## DIRECTIONS FOR THIS TASK:
Show each line of the material that contains the string "menu", matching case exactly.

------------------------------------------------------------

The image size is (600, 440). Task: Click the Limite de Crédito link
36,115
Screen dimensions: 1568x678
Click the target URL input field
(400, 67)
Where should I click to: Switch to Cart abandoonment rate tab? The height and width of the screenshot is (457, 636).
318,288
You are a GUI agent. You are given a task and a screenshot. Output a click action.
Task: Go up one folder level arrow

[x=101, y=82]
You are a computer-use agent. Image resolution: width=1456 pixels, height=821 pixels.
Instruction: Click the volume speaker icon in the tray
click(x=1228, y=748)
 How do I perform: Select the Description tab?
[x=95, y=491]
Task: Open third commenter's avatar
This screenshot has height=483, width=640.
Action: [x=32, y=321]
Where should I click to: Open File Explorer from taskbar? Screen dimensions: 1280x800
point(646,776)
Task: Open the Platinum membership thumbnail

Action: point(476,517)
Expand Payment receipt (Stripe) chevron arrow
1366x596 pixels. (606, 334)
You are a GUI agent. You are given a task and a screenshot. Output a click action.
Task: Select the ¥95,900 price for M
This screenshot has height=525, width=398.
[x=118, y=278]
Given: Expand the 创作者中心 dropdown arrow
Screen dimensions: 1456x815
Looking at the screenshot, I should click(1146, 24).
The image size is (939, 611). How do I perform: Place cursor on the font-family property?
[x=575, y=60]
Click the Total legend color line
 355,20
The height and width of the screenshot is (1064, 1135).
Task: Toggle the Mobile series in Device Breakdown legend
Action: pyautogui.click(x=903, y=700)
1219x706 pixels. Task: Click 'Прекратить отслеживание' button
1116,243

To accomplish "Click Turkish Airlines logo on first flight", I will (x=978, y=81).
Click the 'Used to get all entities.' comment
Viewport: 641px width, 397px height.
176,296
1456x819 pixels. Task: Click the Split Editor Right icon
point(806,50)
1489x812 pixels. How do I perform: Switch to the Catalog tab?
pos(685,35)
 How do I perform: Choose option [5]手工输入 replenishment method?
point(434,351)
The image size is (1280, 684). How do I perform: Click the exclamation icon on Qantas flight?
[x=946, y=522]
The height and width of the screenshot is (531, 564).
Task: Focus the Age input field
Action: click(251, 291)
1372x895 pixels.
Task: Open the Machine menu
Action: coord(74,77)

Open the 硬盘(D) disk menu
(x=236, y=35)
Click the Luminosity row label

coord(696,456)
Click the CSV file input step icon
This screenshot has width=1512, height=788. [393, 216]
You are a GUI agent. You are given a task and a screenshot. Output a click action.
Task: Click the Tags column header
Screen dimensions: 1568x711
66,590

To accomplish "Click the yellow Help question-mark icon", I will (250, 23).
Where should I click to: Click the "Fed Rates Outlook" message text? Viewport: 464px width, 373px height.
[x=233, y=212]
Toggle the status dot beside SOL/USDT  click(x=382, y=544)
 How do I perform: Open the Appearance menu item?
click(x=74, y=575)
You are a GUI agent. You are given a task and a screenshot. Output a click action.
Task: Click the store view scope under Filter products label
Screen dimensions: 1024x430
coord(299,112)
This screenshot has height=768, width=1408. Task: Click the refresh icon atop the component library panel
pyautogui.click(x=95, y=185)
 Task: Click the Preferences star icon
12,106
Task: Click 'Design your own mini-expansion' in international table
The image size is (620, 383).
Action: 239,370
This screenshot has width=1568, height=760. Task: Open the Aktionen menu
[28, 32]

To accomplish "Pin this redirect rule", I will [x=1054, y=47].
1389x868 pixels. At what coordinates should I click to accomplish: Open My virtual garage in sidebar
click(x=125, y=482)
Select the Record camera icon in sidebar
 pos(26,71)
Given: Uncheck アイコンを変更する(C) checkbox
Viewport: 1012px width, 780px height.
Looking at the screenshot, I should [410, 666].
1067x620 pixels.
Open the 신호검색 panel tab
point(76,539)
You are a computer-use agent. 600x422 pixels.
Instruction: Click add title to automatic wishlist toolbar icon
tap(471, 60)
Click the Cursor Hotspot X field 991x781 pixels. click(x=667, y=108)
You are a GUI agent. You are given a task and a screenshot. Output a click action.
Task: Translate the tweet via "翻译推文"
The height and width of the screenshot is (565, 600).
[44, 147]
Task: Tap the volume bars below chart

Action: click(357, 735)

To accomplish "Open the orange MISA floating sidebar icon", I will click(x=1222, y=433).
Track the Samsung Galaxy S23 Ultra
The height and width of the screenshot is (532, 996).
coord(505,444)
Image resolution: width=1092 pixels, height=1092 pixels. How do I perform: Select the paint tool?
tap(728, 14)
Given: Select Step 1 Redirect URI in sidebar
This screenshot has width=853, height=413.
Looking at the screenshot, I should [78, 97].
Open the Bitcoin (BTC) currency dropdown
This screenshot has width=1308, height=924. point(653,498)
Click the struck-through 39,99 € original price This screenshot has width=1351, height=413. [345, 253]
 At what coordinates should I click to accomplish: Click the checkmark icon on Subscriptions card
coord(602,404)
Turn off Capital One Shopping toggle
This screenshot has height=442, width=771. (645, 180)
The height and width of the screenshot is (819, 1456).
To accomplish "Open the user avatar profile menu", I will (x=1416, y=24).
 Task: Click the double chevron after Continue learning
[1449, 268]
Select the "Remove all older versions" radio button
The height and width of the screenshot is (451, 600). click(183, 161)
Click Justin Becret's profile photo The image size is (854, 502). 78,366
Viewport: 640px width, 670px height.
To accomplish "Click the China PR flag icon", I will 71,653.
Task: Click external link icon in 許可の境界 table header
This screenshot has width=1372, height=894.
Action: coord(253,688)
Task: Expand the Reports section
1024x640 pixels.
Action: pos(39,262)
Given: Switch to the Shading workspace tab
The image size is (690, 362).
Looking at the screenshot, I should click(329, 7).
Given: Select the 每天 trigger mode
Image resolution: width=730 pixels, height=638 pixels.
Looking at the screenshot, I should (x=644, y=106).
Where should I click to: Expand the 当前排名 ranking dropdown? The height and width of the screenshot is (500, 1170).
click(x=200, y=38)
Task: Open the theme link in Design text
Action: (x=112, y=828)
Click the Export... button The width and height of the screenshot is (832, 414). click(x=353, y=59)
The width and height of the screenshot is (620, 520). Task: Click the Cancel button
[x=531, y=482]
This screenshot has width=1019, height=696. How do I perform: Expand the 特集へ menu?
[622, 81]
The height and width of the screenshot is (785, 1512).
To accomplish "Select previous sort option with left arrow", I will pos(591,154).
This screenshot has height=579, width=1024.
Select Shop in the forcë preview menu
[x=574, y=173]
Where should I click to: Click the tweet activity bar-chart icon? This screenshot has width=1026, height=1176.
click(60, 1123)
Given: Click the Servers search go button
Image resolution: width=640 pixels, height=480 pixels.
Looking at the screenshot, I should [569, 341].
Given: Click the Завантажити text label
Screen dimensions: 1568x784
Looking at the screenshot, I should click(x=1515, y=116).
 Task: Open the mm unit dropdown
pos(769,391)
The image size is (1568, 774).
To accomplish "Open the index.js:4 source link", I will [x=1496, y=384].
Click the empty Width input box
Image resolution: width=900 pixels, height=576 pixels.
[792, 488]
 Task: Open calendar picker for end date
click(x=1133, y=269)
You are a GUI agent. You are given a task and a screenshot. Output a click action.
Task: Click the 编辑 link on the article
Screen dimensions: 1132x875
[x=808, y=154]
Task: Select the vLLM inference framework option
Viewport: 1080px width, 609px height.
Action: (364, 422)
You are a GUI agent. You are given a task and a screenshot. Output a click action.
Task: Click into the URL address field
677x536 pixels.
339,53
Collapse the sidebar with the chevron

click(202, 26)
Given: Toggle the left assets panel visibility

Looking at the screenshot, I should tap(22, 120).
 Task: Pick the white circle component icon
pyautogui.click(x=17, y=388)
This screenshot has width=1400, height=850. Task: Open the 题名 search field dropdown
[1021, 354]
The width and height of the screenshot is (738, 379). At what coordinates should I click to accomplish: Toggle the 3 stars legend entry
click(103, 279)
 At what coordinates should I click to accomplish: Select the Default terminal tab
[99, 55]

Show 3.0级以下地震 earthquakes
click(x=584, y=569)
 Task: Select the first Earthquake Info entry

------------------------------------------------------------

## OUTPUT:
Task: Open the Machine menu
Open the 硬盘(D) disk menu
 How do I perform: Open the Appearance menu item?
This screenshot has width=1568, height=760. Task: Open the Aktionen menu
To accomplish "Open the user avatar profile menu", I will (x=1416, y=24).
This screenshot has width=1019, height=696. How do I perform: Expand the 特集へ menu?
Select Shop in the forcë preview menu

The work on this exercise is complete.